Now we'll copy the file to S3 for Amazon SageMaker's managed training to pickup.

In [None]:
# cell 14
boto3.Session().resource('s3').Bucket(bucket).Object(os.path.join(prefix, 'train/train.csv')).upload_file('train.csv')
boto3.Session().resource('s3').Bucket(bucket).Object(os.path.join(prefix, 'validation/validation.csv')).upload_file('validation.csv')

---

## End of Lab 1


---

## Training
Now we know that most of our features have skewed distributions, some are highly correlated with one another, and some appear to have non-linear relationships with our target variable.  Also, for targeting future prospects, good predictive accuracy is preferred to being able to explain why that prospect was targeted.  Taken together, these aspects make gradient boosted trees a good candidate algorithm.

There are several intricacies to understanding the algorithm, but at a high level, gradient boosted trees works by combining predictions from many simple models, each of which tries to address the weaknesses of the previous models.  By doing this the collection of simple models can actually outperform large, complex models.  Other Amazon SageMaker notebooks elaborate on gradient boosting trees further and how they differ from similar algorithms.

`xgboost` is an extremely popular, open-source package for gradient boosted trees.  It is computationally powerful, fully featured, and has been successfully used in many machine learning competitions.  Let's start with a simple `xgboost` model, trained using Amazon SageMaker's managed, distributed training framework.

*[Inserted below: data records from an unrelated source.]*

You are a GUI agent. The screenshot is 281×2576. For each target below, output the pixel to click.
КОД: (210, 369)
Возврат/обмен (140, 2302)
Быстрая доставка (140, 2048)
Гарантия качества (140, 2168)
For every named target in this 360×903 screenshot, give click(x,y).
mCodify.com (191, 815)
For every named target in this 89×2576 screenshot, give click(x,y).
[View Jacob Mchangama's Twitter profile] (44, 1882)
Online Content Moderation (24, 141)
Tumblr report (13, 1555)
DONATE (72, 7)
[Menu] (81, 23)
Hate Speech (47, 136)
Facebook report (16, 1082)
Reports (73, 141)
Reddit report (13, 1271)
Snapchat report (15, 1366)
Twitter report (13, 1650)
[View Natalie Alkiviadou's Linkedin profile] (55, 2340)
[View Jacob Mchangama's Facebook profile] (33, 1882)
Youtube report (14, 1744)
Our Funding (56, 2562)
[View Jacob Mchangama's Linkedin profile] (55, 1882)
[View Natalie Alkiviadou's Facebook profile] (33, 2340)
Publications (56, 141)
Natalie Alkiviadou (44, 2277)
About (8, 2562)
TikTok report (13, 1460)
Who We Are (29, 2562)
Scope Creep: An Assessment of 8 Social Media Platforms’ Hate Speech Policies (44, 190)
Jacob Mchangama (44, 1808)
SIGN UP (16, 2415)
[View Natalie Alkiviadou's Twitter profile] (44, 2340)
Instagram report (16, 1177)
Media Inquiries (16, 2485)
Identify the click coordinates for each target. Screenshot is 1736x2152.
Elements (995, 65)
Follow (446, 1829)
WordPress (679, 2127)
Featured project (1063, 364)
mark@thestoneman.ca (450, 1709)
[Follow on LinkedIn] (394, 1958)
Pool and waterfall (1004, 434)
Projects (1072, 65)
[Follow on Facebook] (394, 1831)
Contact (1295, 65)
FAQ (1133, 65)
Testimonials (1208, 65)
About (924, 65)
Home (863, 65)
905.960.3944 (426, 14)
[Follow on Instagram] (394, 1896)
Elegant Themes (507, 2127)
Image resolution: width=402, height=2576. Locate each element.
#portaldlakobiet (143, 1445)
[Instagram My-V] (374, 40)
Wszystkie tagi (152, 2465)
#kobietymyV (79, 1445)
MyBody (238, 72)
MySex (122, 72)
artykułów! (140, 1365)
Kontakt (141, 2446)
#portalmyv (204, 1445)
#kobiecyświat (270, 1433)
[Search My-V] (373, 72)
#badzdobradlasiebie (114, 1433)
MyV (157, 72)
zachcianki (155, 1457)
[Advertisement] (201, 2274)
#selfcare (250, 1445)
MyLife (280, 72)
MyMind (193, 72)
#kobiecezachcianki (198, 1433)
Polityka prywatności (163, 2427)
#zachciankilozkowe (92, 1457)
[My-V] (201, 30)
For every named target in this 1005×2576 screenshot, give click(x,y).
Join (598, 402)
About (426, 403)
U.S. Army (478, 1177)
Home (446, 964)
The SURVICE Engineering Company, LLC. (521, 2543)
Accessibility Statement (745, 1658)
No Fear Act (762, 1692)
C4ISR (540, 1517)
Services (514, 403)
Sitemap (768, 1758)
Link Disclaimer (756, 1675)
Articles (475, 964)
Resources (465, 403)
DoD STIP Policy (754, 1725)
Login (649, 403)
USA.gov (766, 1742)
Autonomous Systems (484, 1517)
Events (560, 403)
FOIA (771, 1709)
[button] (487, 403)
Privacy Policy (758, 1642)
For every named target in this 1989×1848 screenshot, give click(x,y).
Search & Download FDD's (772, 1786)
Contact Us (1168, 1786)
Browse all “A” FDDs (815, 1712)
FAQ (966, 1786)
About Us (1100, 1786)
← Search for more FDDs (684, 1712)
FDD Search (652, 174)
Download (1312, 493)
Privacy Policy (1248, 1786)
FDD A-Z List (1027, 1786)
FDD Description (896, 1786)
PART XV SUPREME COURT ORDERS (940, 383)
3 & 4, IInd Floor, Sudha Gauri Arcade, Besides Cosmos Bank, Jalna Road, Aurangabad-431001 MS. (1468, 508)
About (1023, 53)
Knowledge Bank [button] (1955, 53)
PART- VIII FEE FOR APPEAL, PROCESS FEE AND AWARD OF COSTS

First we'll need to specify the ECR container location for Amazon SageMaker's implementation of XGBoost.

In [None]:
# cell 15
container = sagemaker.image_uris.retrieve(region=boto3.Session().region_name, framework='xgboost', version='latest')

Then, because we're training with the CSV file format, we'll create `s3_input`s that our training function can use as a pointer to the files in S3, which also specify that the content type is CSV.

In [None]:
# cell 16
s3_input_train = sagemaker.inputs.TrainingInput(s3_data='s3://{}/{}/train'.format(bucket, prefix), content_type='csv')
s3_input_validation = sagemaker.inputs.TrainingInput(s3_data='s3://{}/{}/validation/'.format(bucket, prefix), content_type='csv')

First we'll need to specify training parameters to the estimator.  This includes:
1. The `xgboost` algorithm container
1. The IAM role to use
1. Training instance type and count
1. S3 location for output data
1. Algorithm hyperparameters

And then a `.fit()` function which specifies:
1. S3 location for output data.  In this case we have both a training and validation set which are passed in.

In [None]:
mlflow_arn = "arn:aws:sagemaker:us-west-2:986030204467:mlflow-tracking-server/capstone-ml-flow"
mlflow.set_tracking_uri(mlflow_arn)

In [None]:
# cell 17
sess = sagemaker.Session()

with mlflow.start_run() as run:
    xgb = sagemaker.estimator.Estimator(container,
                                        role, 
                                        instance_count=1, 
                                        instance_type='ml.m4.xlarge',
                                        output_path='s3://{}/{}/output'.format(bucket, prefix),
                                        sagemaker_session=sess)
    xgb.set_hyperparameters(max_depth=5,
                            eta=0.2,
                            gamma=4,
                            min_child_weight=6,
                            subsample=0.8,
                            silent=0,
                            objective='binary:logistic',
                            num_round=100)
    
    xgb.fit({'train': s3_input_train, 'validation': s3_input_validation}) 
     # Log hyperparameters to MLflow
    mlflow.log_params(xgb.hyperparameters())

In [None]:

    # Log the trained model
    #mlflow.sagemaker.log_model(xgb, artifact_path="model", registered_model_name="PISA_XGBoost")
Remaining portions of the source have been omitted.